Please send abstracts describing your idea in 1000 to 2500 signs (blanks included) until April 21st to .

Additionally, to we invite former contributors and friends, to share their ‘Queer STS story’ with us, tell us about how we met, how your contribution was received and what happened since then. We would love to collect some voices and snapshots from our community.
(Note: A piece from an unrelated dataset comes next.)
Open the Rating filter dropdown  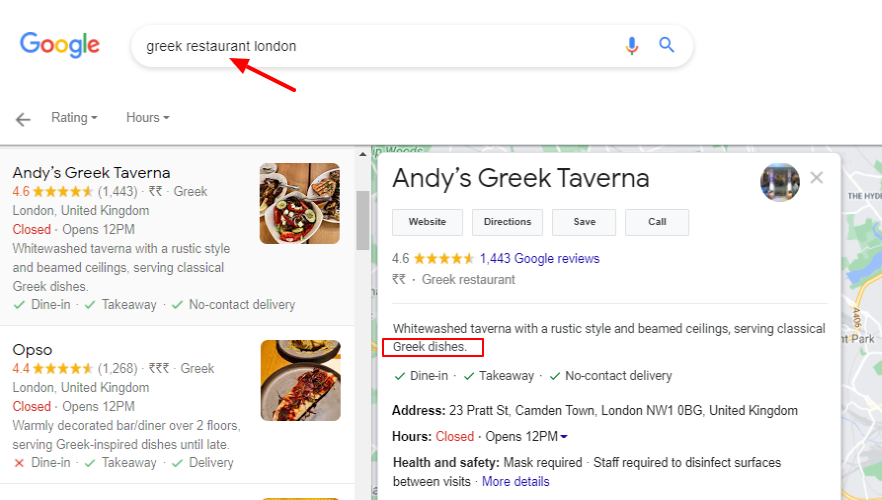pos(74,118)
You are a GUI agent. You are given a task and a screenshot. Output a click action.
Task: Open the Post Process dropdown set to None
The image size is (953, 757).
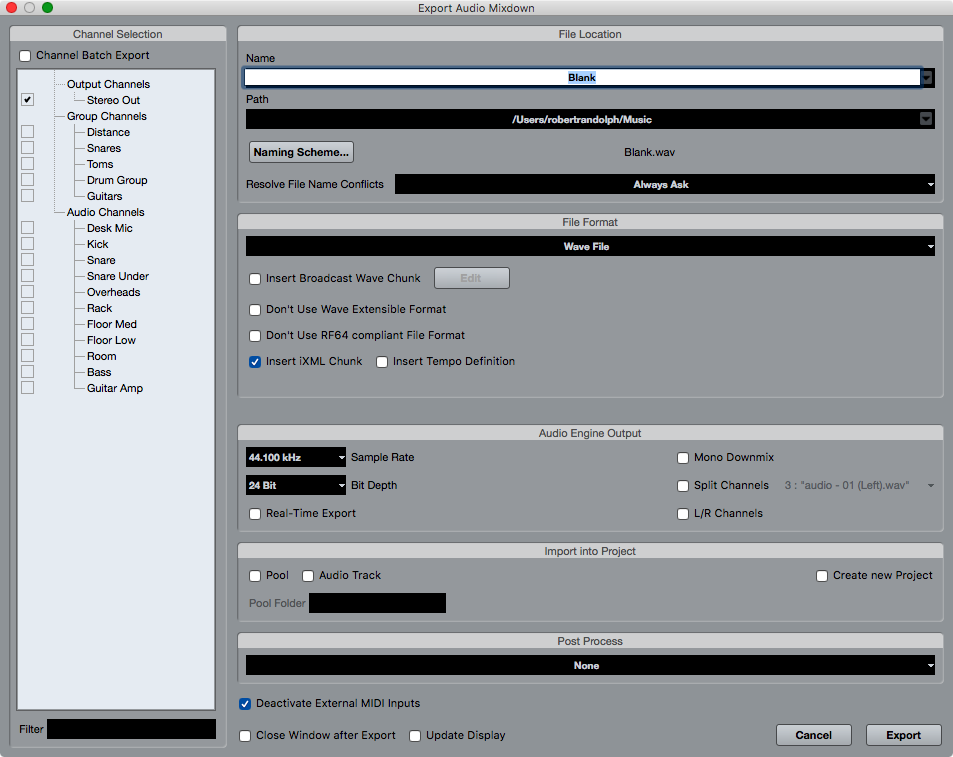tap(588, 665)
Time schedule for issue #10 in 2025:

  • Call for contributions: April 1-21st 2025
  • Deadline for submitting abstracts: April 21st
  • Feedback on your abstracts: April 28th
  • Submission of first full version of contributions: June 16th
  • Review feedback: August 31st
  • Submission final version of contribution: October 1st
  • Planned date of publication: November-December 2025

References

Armstrong, Eleanor S. & Danielsson, Anna T. (2023). Science Butch Blues. In: Schlager, Jenny & Thaler, Anita (eds.). Queer-Feminist Science and Technology Studies Forum “Queer-Feminist Inclusion and Visibility”. Open Access Online-Journal, Vol. 8, Download: https://www.researchgate.net/publication/376686552_Queer-Feminist_Science_and_Technology_Studies_Forum_8_Queer-Feminist_Inclusion_and_Visibility_-_Overcoming_Stories_of_Exclusion_and_Invisibility_in_Science_Education_and_Technology

Boellstorf, Tom 2010. (2010). Queer Techne: Two Theses on Methodology and Queer Studies In: Browne, K. and Nash, C., (eds.). Queering Methods and Methodologies: Queer Theory and Social Science Methods. Ashgate, London, p. 215-230.

Heckert, Jamie (2010). Intimacy with Strangers/Intimicay with Self: Queer Experiences of Social Research In: Browne, K. and Nash, C., eds. Queering Methods and Methodologies: Queer Theory and Social Science Methods. Ashgate, London, p. 215-230.

Hofstätter, Birgit; Scheer, Lisa & Thaler, Anita (eds., 2021). Queer-Feminist Science and Technology Studies Forum “Queer Interventions”. Open Access Online-Journal, Vol. 6, Download: https://www.researchgate.net/publication/357747791_Queer-Feminist_Science_and_Technology_Studies_Forum_6_Queer_Interventions#fullTextFileContent

Leibetseder, Doris (2012). Queer Tracks. Subversive Strategies in Rock and Pop Music. Farnham/Burlington, Ashgate.

Schiebinger, L., Klinge, I., Sánchez de Madariaga, I., Paik, H. Y., Schraudner, M., & Stefanick, M. (2011). Gendered innovations in science, health & medicine, engineering, and environment. Available at https://genderedinnovations.stanford.edu

Schmitz, Sigrid & Höppner, Grit (eds. 2014). Gendered Neurocultures. Feminist and Queer Perspectives on Current Brain Discourses. In:“challenge GENDER. Aktuelle Herausforderungen der Geschlechterforschung”. Zaglossus: Vienna.